Residuals: The observed error term for the \(i\)-th case

\[ e_i = y_i - \hat{y}_i \]

Goal: Pick values for \(\hat{\beta}_o\) and \(\hat{\beta}_1\) so that the residuals are small!

Method of Least Squares

Want residuals to be small.
Minimize a function of the residuals.
Minimize:

\[ \sum_{i = 1}^n e^2_i \]

Method of Least Squares

After minimizing the sum of squared residuals, you get the following equations:

Get the following equations:

\[ \begin{align} \hat{\beta}_1 &= \frac{ \sum_{i = 1}^n (x_i - \bar{x}) (y_i - \bar{y})}{ \sum_{i = 1}^n (x_i - \bar{x})^2} \\ \hat{\beta}_o &= \bar{y} - \hat{\beta}_1 \bar{x} \end{align} \] where

\[ \begin{align} \bar{y} = \frac{1}{n} \sum_{i = 1}^n y_i \quad \mbox{and} \quad \bar{x} = \frac{1}{n} \sum_{i = 1}^n x_i \end{align} \]

Method of Least Squares

Then we can estimate the whole function with:

\[ \hat{y} = \hat{\beta}_o + \hat{\beta}_1 x \]
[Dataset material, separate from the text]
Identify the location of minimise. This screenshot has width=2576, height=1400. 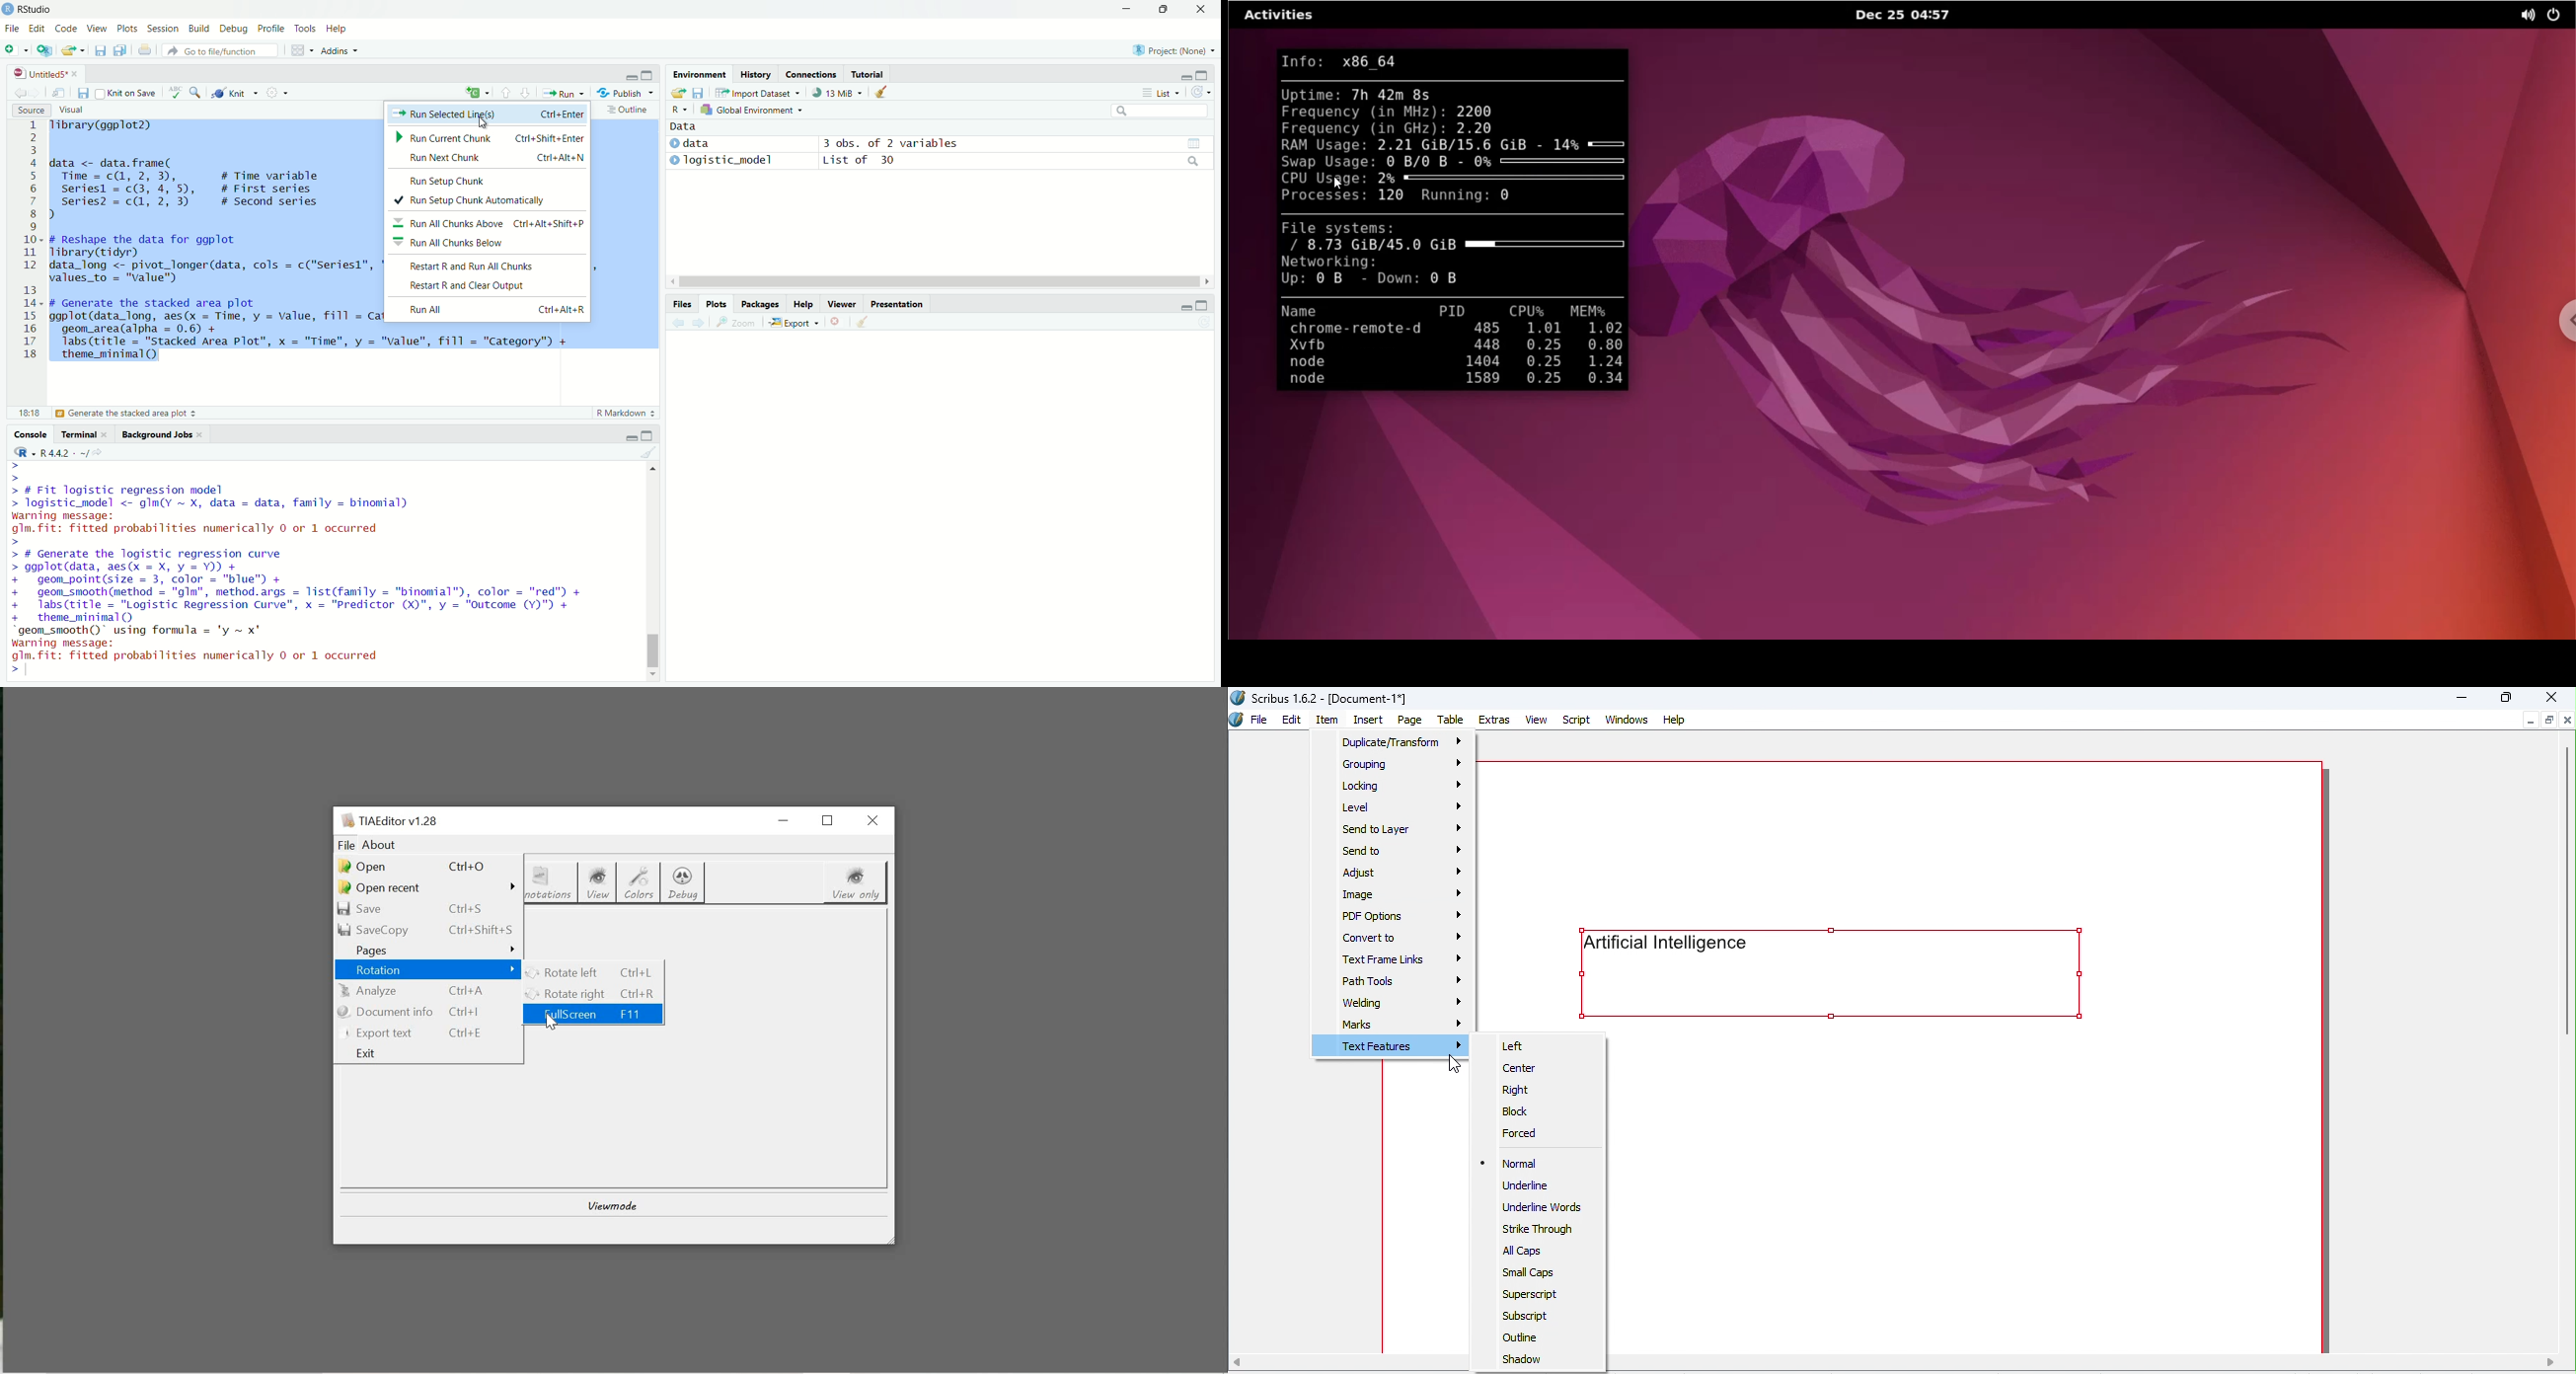
(622, 435).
Called the least squares line or the line of best fit.

Method of Least Squares

ggplot2 will compute the line and add it to your plot using geom_smooth(method = "lm")

ggplot(data = candy, 
       mapping = aes(x = pricepercent,
                     y = winpercent)) +
  geom_point(alpha = 0.6, size = 4, 
             color = "chocolate4") +
  geom_smooth(method = "lm", se = FALSE,
              color = "deeppink2")

But what are the exact values of \(\hat{\beta}_o\) and \(\hat{\beta}_1\)?
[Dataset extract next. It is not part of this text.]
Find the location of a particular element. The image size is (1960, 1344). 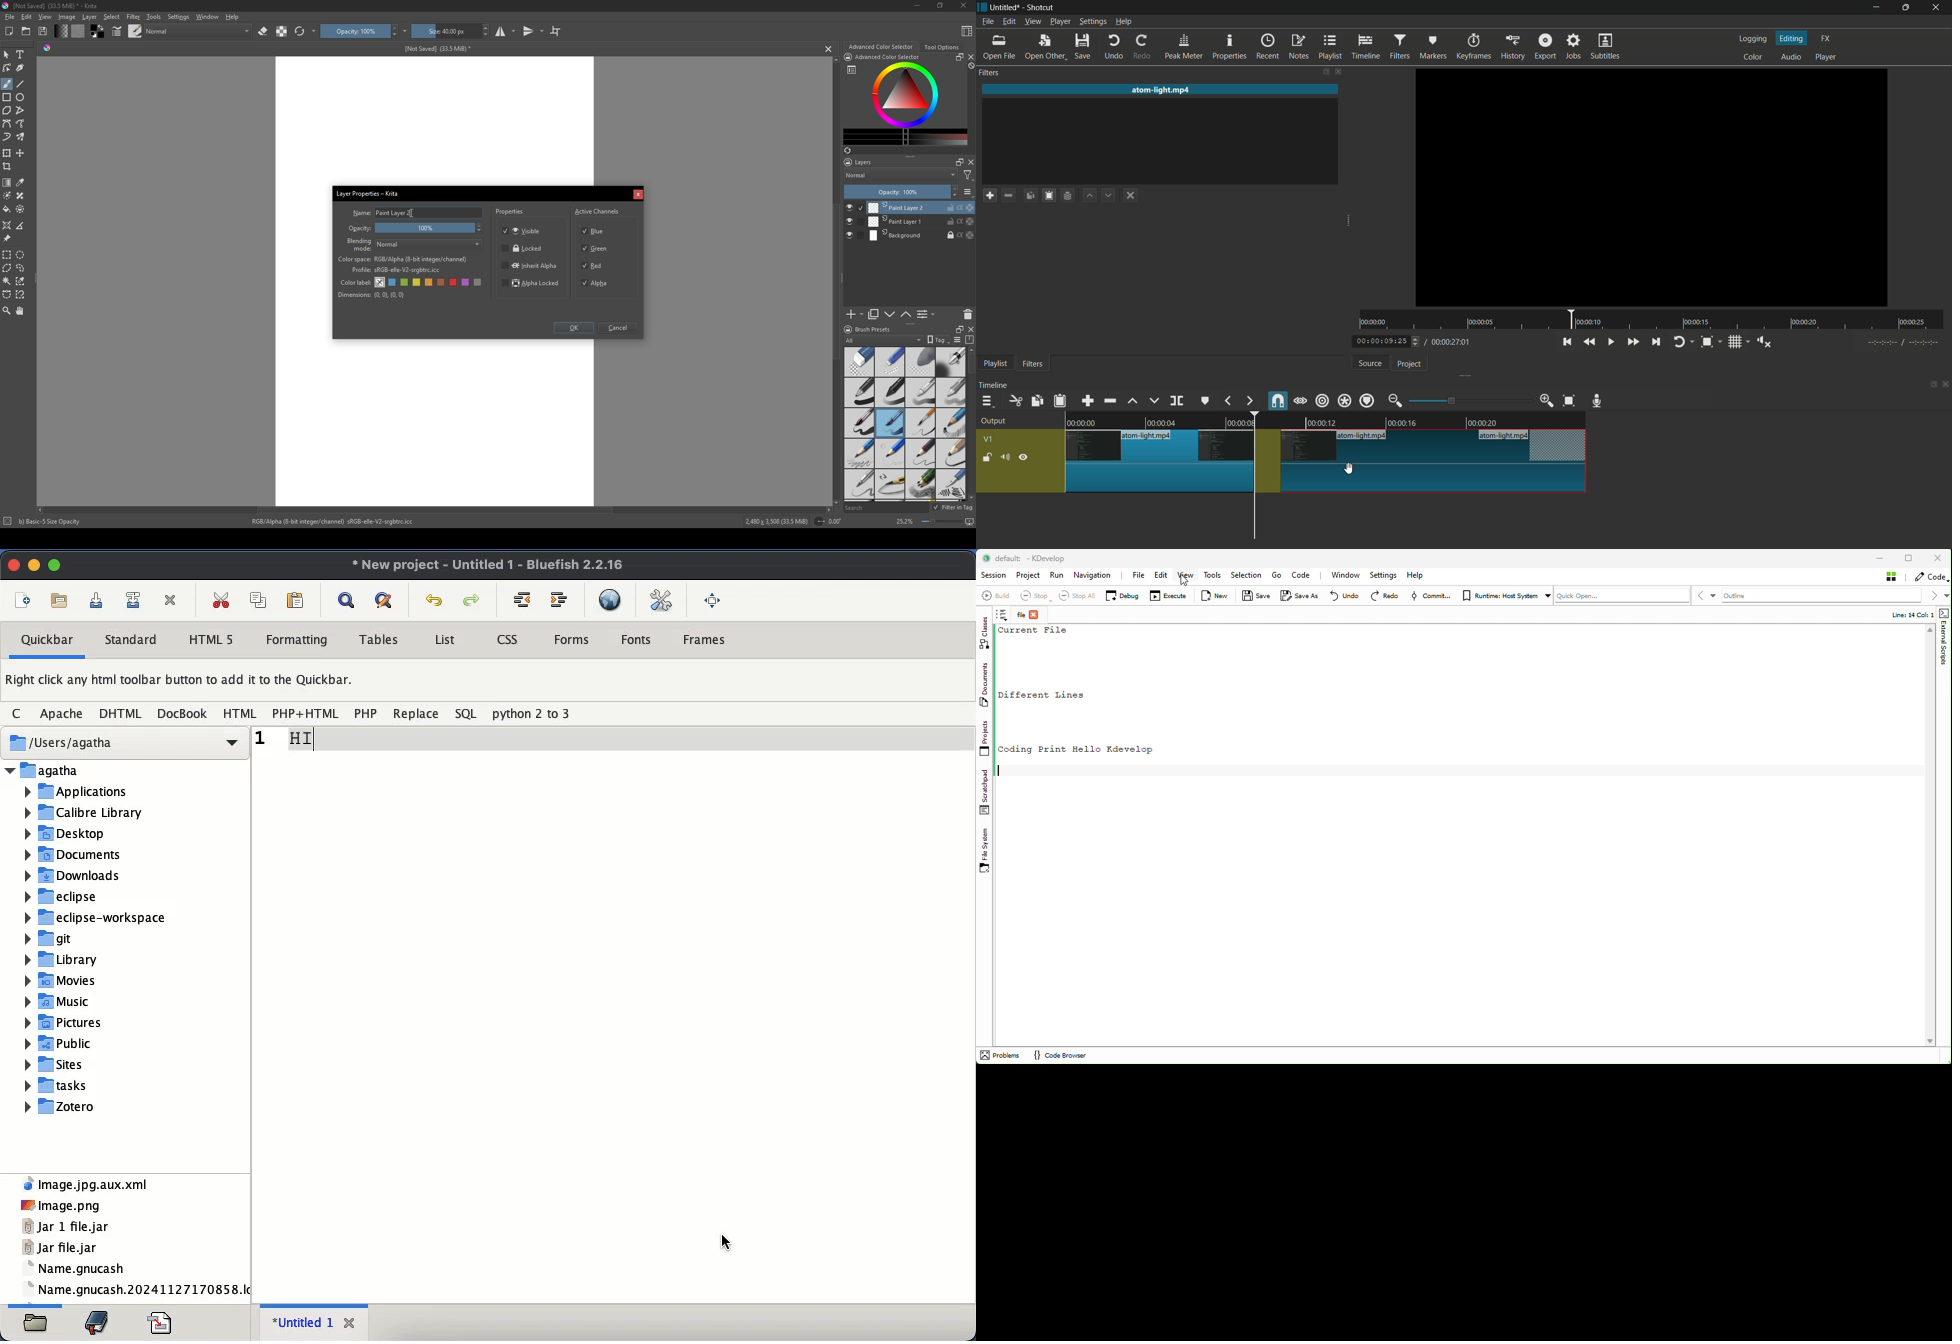

Brush presets is located at coordinates (873, 329).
Constructing the Simple Linear Regression Model in R

mod <- lm(winpercent ~ pricepercent, data = candy)

library(moderndive)
get_regression_table(mod)

# A tibble: 2 × 7
  term         estimate std_error statistic p_value lower_ci upper_ci
  <chr>           <dbl>     <dbl>     <dbl>   <dbl>    <dbl>    <dbl>
1 intercept      42.0       2.91      14.4    0       36.2     47.8  
2 pricepercent    0.178     0.053      3.35   0.001    0.072    0.283

Interpretation of the coefficients?

Prediction

new_cases <- data.frame(pricepercent = c(25, 85, 150))
predict(mod, newdata = new_cases)

       1        2        3 
46.42443 57.09409 68.65289

We didn’t have any treats in our sample with a price percentage of 85%. Can we still make this prediction?
- Called interpolation

We didn’t have any treats in our sample with a price percentage of 150%. Can we still make this prediction?
- Called extrapolation

Cautions

Careful to only predict values within the range of \(x\) values in the sample.
Make sure to investigate outliers: observations that fall far from the cloud of points.

Reminders

No lecture on Monday – University Holiday.
Some Monday Office Hours will also be cancelled. Make sure to check the office hours schedule.
Midterm next week
- In-class: Wed, Oct 11th 10:30 - 11:45am
- Oral: Wed afternoon - Fri, Oct 13th
No sections during midterm exam week!